• [Aufgaben]:
- a) Beantworten Sie anhand des Textes über betriebswirtschaftliches Wissen in frühpädagogischen Einrichtungen die folgenden Fragen:
(i) Wie häufig arbeiten frühpädagogische Einrichtungen laut Abstract gewinnorientiert?
(ii) Für welches Land untersucht der Beitrag die derzeit angebotenen Aus- und Weiterbildungsmöglichkeiten?
(iii) Was umfasst laut Einleitung die „Führung des Gesamtteams“?
- b) Führen Sie den Text über betriebswirtschaftliches Wissen in frühpädagogischen Einrichtungen ab dem Ende des Zitats fort.

Maria Odemarck
Abstract
Frühpädagogische Einrichtungen arbeiten in den seltensten Fällen gewinnorientiert. Dennoch stehen den Leitungen solcher Einrichtungen knappe Ressourcen zur Verfügung, mit denen sie wirtschaften müssen, um ihren pädagogischen Auftrag zu erfüllen. Der Beitrag beschäftigt sich mit der Frage, welches betriebswirtschaftliche Wissen in frühpädagogischen Institutionen notwendig ist und welche Aus- und Weiterbildungsmöglichkeiten in Deutschland derzeit angeboten werden.
1. Einleitung
Zu dem Aufgabengebiet der Führungskraft einer Kindertagesstätte (Kita-Leitung) gehört u.a.:
- „(…) Eigenverantwortliche Organisation des betrieblichen Alltags zur Sicherung der ganzheitlichen Umsetzung des Bildungsauftrages
- Führung des Gesamtteams, d.h. Steuerung des Personaleinsatzes, fachliche Begleitung der Mitarbeiterinnen und Praktikanten sowie Reflexion, Personalentwicklung und Personalgewinnung (…)“ (EFK 2014).

• [Rohmaterial]:

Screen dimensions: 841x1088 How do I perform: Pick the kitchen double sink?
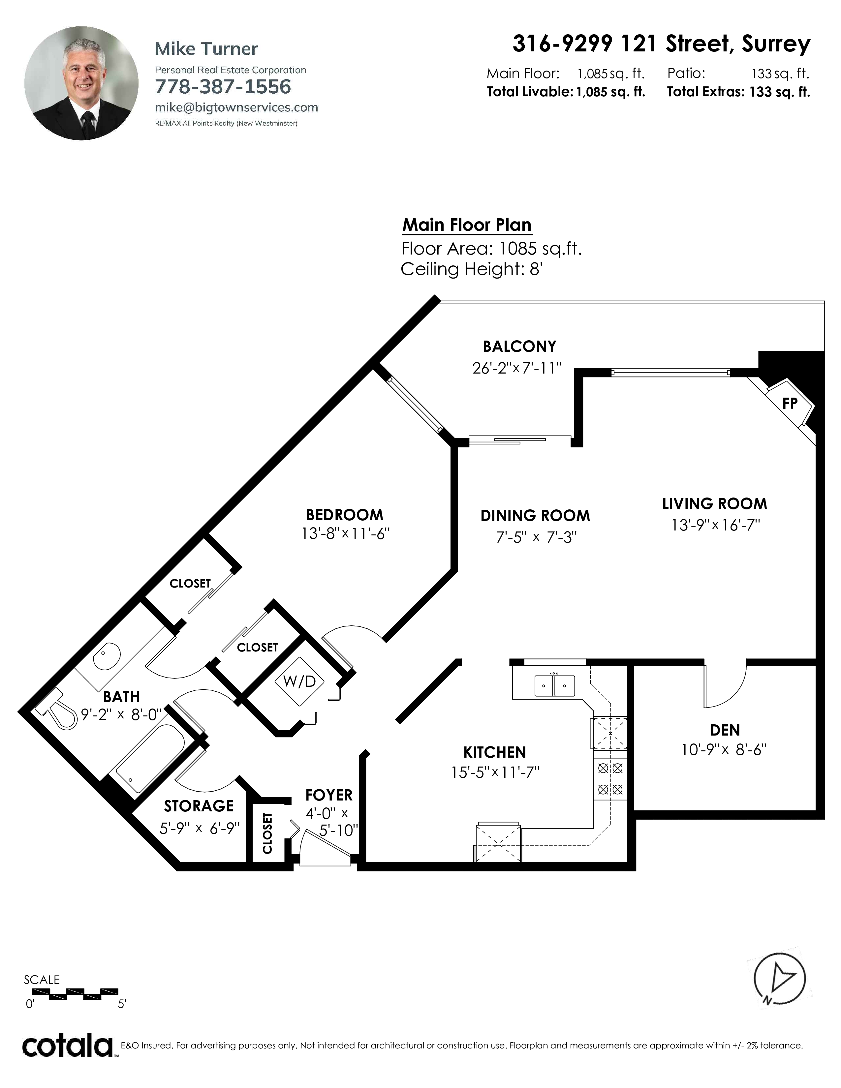click(554, 685)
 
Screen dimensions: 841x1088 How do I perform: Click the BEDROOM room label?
click(345, 515)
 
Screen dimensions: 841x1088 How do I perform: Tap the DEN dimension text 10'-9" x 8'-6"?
click(724, 750)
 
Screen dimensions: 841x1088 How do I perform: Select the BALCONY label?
click(519, 346)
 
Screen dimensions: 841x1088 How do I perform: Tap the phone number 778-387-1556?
click(223, 87)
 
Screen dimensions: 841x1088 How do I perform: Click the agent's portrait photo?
click(82, 83)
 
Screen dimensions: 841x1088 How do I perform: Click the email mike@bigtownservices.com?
click(236, 107)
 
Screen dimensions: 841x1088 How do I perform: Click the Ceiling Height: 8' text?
click(471, 269)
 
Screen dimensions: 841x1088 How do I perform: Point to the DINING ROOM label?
click(535, 516)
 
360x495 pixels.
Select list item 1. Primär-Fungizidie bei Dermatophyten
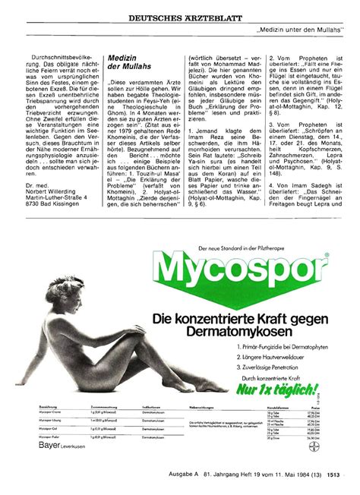point(271,346)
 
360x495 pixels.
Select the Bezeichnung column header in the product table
point(37,408)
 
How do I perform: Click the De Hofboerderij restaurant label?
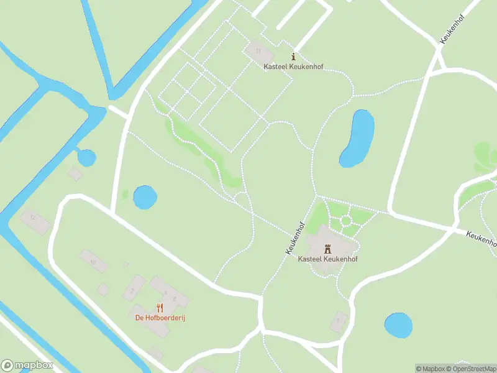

• [Lösungen]:
- a)
(i) In den seltensten Fällen.
(ii) Für Deutschland.
(iii) Die Steuerung des Personaleinsatzes, die fachliche Begleitung der Mitarbeiterinnen und Praktikanten sowie Reflexion, Personalentwicklung und Personalgewinnung.

- b)
Dieser Auszug aus einer Stellenbeschreibung zeigt, dass das Anforderungsprofil einer Kita-Leitung den erzieherischen und pädagogischen Aspekt dieses Berufs überschreitet und Führungskompetenzen im Bereich der Organisation des betrieblichen Alltags sowie im Personalmanagement gefordert werden. Es wird deutlich, dass ein „Umdenken bzw. ein Denken in wirtschaftlichen Kategorien aufgrund der weiterhin zunehmenden Konkurrenz, der sich stetig verändernden Rahmenbedingungen und des steigenden Qualitätsbewusstseins, das für soziale Einrichtung überlebensnotwendig ist“ (Moos / Peters 2008, S. 15), an Bedeutung gewinnt. Das Prinzip der Wirtschaftlichkeit rückt demnach auch in frühkindlichen Betreuungs- und Bildungseinrichtungen vermehrt in den Vordergrund.
Die Frage ist, warum der Anspruch des Wirtschaftlichkeitsprinzips überhaupt an öffentliche Institutionen gestellt wird, wenn es sich nicht um Unternehmen der freien Marktwirtschaft handelt, die Gewinne erzielen müssen, um am Markt bestehen zu können. Dazu ist zunächst zu klären, was einen Betrieb von einer Kindertagesstätte unterscheidet oder auch nicht unterscheidet und ob im Fall einer Gleichheit nicht die gleichen Anforderungen an eine Kindertagesstätte gestellt werden können, wie es bei Betrieben getan wird, d.h. es können die gleichen Kompetenzen zum Führen dieser Unternehmungen gefordert werden. Wenn dem so ist, muss auch eine entsprechende Ausbildung dafür angeboten werden. Ist diese Entwicklung derzeit in Deutschland erkennbar?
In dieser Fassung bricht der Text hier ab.